The results of the analyses are shown graphically in Fig. 1. The GLMs successfully combine the metrics and improve the results of any of the primary quality indices used in isolation. These results support the notion of complementarity of the different metrics and the possibility of aggregating them effectively. Better predictors allow for improved assessment of the quality of commercial ecosystems and more successful evaluation of the suitability of different locations.

Fig. 1.
figure 1

Comparison of the predictive performance of the primary quality indices in isolation and that of the generalized linear models.

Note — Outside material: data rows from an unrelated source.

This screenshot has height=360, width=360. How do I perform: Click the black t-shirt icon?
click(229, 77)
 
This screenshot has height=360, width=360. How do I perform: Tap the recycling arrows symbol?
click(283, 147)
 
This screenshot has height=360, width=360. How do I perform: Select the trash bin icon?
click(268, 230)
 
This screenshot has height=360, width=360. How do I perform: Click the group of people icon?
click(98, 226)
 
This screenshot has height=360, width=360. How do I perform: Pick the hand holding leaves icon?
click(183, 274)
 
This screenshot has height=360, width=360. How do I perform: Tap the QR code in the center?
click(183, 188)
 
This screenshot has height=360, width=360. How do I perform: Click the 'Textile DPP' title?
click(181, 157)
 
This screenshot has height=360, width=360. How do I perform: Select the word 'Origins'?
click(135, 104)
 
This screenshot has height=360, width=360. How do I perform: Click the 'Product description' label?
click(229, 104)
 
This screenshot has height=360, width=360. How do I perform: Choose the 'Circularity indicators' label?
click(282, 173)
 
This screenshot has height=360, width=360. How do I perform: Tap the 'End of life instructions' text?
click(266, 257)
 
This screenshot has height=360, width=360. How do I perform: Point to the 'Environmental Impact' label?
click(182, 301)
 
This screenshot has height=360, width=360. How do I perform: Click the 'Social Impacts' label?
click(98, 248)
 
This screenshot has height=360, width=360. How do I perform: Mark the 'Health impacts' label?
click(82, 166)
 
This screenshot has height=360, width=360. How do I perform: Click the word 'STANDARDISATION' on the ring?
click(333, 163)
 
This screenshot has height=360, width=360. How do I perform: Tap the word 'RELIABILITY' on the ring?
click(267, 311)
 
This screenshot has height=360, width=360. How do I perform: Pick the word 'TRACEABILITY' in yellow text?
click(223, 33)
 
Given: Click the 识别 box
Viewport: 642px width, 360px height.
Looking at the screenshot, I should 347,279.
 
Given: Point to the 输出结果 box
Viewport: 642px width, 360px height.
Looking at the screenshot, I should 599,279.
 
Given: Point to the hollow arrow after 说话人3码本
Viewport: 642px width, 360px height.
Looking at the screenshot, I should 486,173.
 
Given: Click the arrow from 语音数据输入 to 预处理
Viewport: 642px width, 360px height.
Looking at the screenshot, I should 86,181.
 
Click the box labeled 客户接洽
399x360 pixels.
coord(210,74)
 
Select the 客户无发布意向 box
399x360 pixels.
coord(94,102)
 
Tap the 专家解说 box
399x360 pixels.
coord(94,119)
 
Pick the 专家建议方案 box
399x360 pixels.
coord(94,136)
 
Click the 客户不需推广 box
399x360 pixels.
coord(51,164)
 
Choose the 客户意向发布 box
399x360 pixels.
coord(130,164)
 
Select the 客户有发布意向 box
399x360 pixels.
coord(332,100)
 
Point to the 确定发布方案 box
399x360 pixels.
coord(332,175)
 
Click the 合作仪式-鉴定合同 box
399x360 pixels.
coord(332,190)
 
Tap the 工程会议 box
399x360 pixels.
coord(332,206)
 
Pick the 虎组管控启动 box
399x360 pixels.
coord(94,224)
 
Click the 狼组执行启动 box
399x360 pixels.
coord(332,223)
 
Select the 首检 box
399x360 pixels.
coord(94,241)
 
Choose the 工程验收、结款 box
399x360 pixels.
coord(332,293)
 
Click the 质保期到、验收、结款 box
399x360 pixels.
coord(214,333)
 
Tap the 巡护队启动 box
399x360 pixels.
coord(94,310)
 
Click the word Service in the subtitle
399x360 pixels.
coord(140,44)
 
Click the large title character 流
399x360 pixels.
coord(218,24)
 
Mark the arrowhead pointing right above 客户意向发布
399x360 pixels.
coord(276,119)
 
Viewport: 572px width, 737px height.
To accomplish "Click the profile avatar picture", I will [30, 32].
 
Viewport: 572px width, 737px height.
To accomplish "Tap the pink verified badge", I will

The color of the dots represents the MRR results for each city.

However, although the results seem straightforward, it is relevant to establish the degree of confidence in the conclusions, especially given that the number of cities is limited since the data collection and analysis process is computationally expensive. For this purpose, we have used the Bayesian Signed-Ranked test [15, 16]. This test allows to establish the probability, given the available evidence, that one algorithm is better than the other or—by setting limits that determine a region of practical equivalence (rope)—that both algorithms can be considered equivalent. The results of this analysis comparing the best quality index found empirically in our data (QJR) with GLMs are shown in Fig. 2. For 10000 Monte Carlo samples, we found that the probability that GLMs are better than the best of the primary quality indices used in isolation (QJR) is close to 0.75.

Fig. 2.
figure 2

Results of the Bayesian signed-rank test for comparison between algorithms. The results compare the GLMs with the best of the empirically found quality indices, the QJR. Given the evidence from the data, the probability that the GLM is better is 0.734, the probability that the QJR is better is 0.033, while the region of practical equivalence (rope) for a range [−0.01, 0.01] is 0.233.

4 Conclusions

The location problem in retailing is a very relevant problem in strategical terms, but at the same time, it is complex and multidimensional. An influential dimension in the decision is the suitability of the commercial ecosystem in the candidate neighborhood. Different quality indices based on network theory attempt to quantify this adequacy based on various assumptions. In this work, we have shown that using several sources of information from different cities, aggregated through consensus techniques, and the combination of all quality indices using generalized linear models improve the predictive performance and, consequently, the assessment of potential locations. These results suggest that the combined use of the primary quality indices aggregated by means of supervised learning techniques is a better performing approach than using them in isolation.